*INPUT RECORDS*:

-----

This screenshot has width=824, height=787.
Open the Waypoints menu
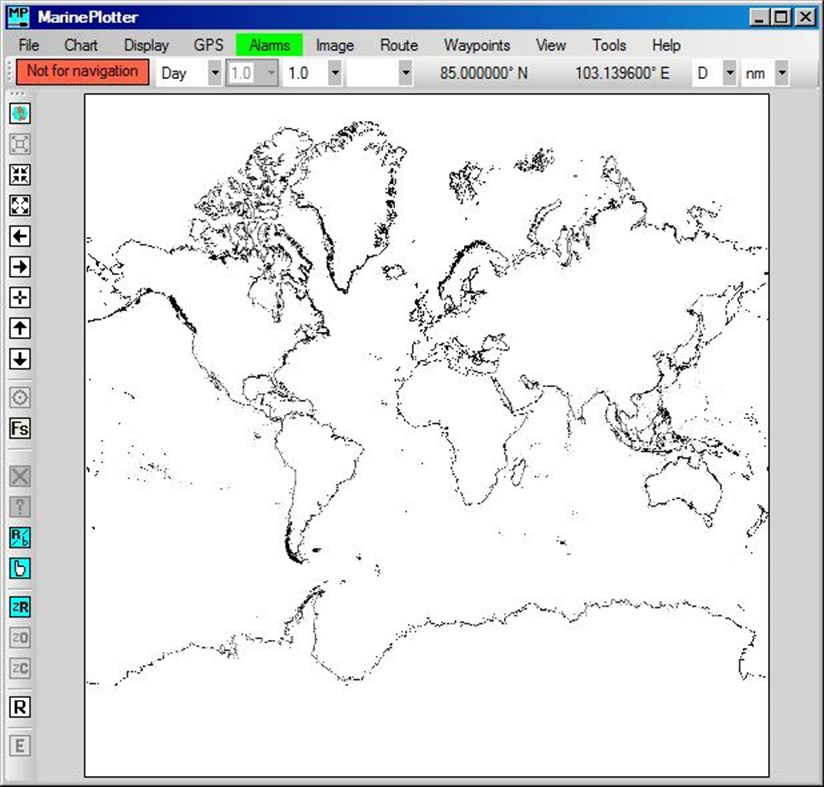477,45
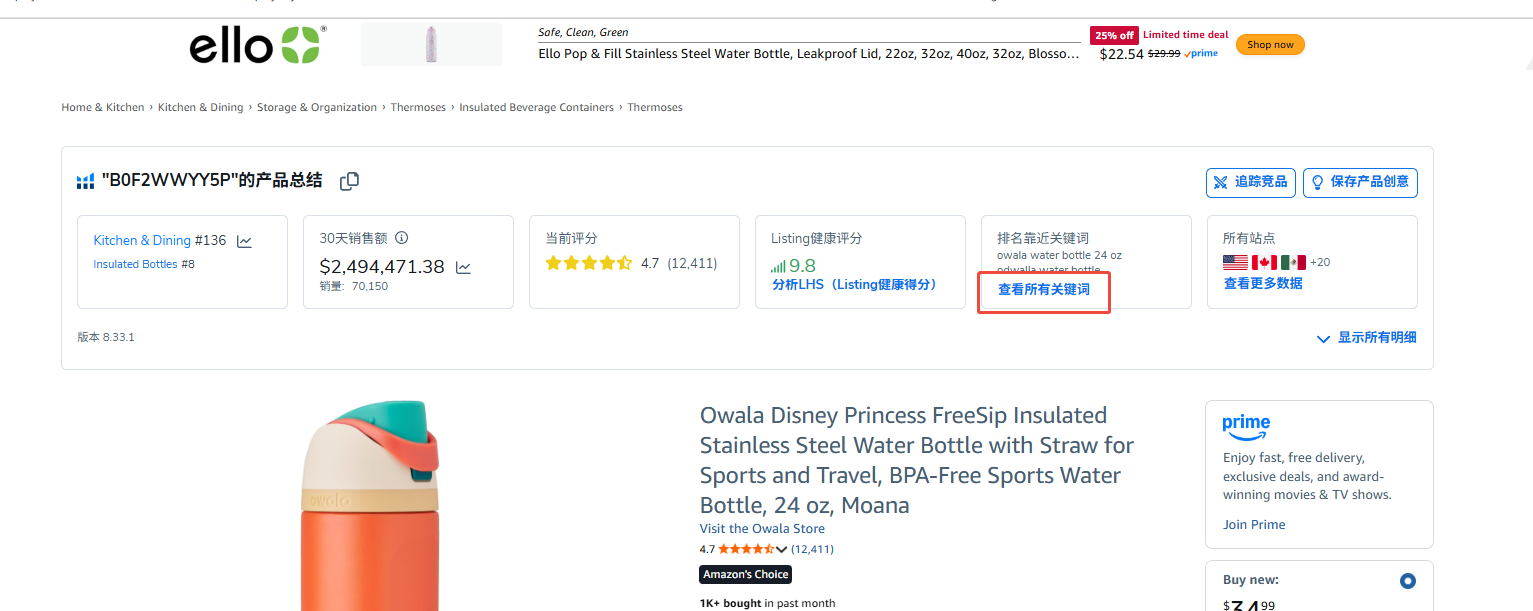This screenshot has height=611, width=1533.
Task: Open the 30-day sales trend chart icon
Action: (x=463, y=267)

-----

*WRITTEN INSTRUCTION*:
Copy out every line of the data above word for word, without the pictures.

*RESULT*:
This screenshot has width=824, height=787.
Open the Waypoints menu
477,45
This screenshot has height=611, width=1533.
Task: Open the 30-day sales trend chart icon
Action: (x=463, y=267)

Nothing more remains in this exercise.